Tuesday, November 24, 2009

GAITA HEMBRA – GAITA MACHO (1993)

Sea cual fuere el nombre que se le asignase a los instrumentos musicales en pila bautismal de sus razas y culturas, es claro que éstos prolongan el espíritu del hombre. Tal vez por eso, cuando estos instrumentos se tocan con maestría, resaltan la sensibilidad y nos dejan para siempre una piel contagiada de un algo raras veces explicable. Casos típicos se pueden traer con Tunas bajo San Jorge; Kuisis (Sierra Nevada de Santa Marta); Suarras, Suaras o Supués (Darién); Chuanas y gaitas (Montes de María). Distintas maneras de llamar a la misma persona.

La denominación GAITA HEMBRA – GAITA MACHO debe tener su explicación. Algunos autores afirman que esto corresponde a la demosofía del folclor. Los pueblos de las Sabanas de Bolívar y Sucre, principalmente, tenían una razón social de tipo matriarcal y ello hizo traspolación a los instrumentos musicales dando las características de dominación a la Hembra.

En diversas culturas precolombinas las Flautas son consideradas como símbolos fálicos, además el embrujo de sus sonidos se ha prestado para que la imaginación de los hombres pinte los más variados y antagónicos significados.

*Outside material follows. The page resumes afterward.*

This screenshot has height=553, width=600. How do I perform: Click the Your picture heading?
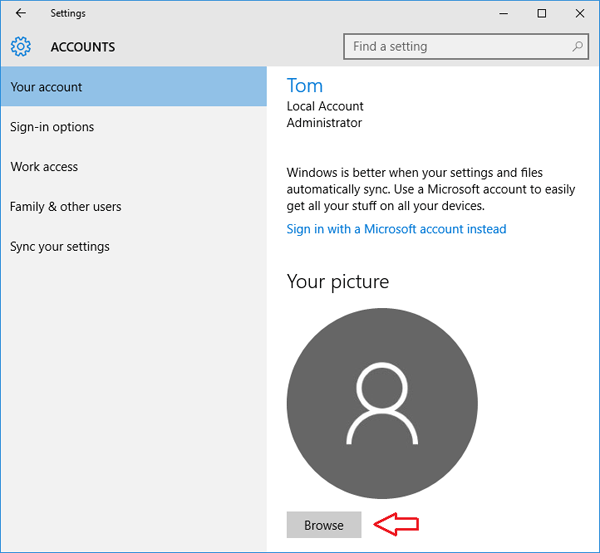point(337,282)
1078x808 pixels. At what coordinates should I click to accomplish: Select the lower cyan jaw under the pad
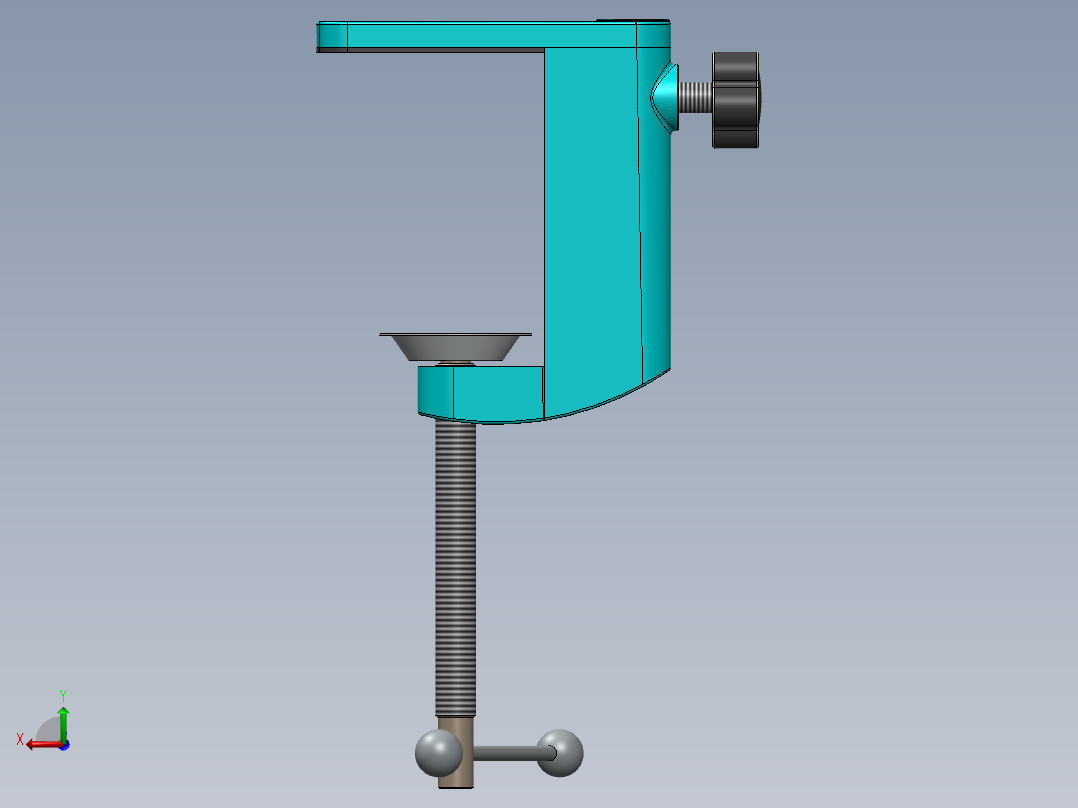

El musicólogo Luís Antonio Escobar, citando los trabajos realizados por el profesor Gerardo Reichel Dolmatoff en comunidades del Vaupés, da luces acerca de esta problemática. Hay que conocer las asociaciones referidas al caso para poder seguir averiguando sobre este fenómeno. Tocar la flauta tiene también un sentido sexual y es una actitud de excitación e invitación; tocarla monótonamente y con un sonido “sucio” significa lo contrario y es una advertencia, una amonestación para refrenar la sexualidad. Tal vez por eso, cuando la Gaita Macho, en nuestro caso, no va marcando bien se dice que no asunta o no le está sirviendo a la Hembra.

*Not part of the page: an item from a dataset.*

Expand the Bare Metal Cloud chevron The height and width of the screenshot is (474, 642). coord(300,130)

Hay un fragmento de la obra del profesor Gerardo Reichel Dolmatoff, “desana, simbolismo de los Indios Tukano del Vaupés” que establece y ahonda la interrelación del instrumento musical y el sexo. “Algún tiempo después de haberse introducido las Flautas, es decir, aún en la época de la creación, algunas mujeres siguieron a los hombres, cuando éstos fueron al puerto a esconder los instrumentos que habían tocado en una ceremonia que se hacía para amonestar a la gente a observar normas sexuales. Cuando los hombres se habían ido, las mujeres sacaron las Flautas para verlas, las tuvieron en sus manos y las tocaron con sus dedos. Pero al tocar luego sus propios cuerpos con las manos que acababan de tocar las Flautas, súbitamente les crecieron los pelos en el pubis y debajo de las axilas, lugares que antes no tenían pelo”. Un poco más tarde, tocando el mismo tema el investigador expresa… Es interesante observar aquí que los Pira Tapuya, quienes también tienen fiesta de Yuruparí llaman a las Flautas Miniá Poári –y a las personas que la tocan- Miniáporári Maxsa. Este nombre se deriva de Miniye que significa ahogarse –hundirse y de –Poári- que significa “pelos públicos”.

El acto sexual se compararon el acto de “sumergirse en el agua” “botarse al agua” y se alude el carácter sexual de las Flautas dejando patente la relación: Flauta Hembra-Flauta Macho. Además, las Flautas se tocan siempre en pares. En el caso relacionado anteriormente llaman PORE a la masculina y PONENO a la femenina.

Es bueno recordar que aun los griegos llamaban a los AULOS, macho y hembra, asunto que también persiste en las Gaitas del Norte de nuestro país y que ahora son de la mejor consideración.

Al análisis de esta circunstancia problemática no sólo se limita a las Gaitas. Hembra y Macho también hay Caracoles, Clarinetes y Tambores. Los indígenas Ijka de la Sierra Nevada de Santa Marta llaman Siriches a los caracoles alargados y simbolizan el miembro viril y llaman Muruchos a los caracoles redondeados que simbolizan el sexo femenino. En Brasil, los indios Camayura tocan clarinetes dobles llamados Urua: Macho y Hembra.

El canuto o caña más larga es considerada macho y la corta, hembra. En los tambores existe cuestión similar y se enfatiza la presencia del tambor hembra como en las Gaitas.

Las Gaitas Hembras y Macho de los territorios de Bolívar, Sucre y Córdoba, al igual que la KUISI-BUNZI (Hembra) y KUISI-SIGI(Macho) de los Kogi de la Sierra Nevada de Santa Marta no son ajenas a la sensualidad mágica y ritual que han marcado los pasos de la continuidad fértil de la vida y la consistencia de nuestras culturas.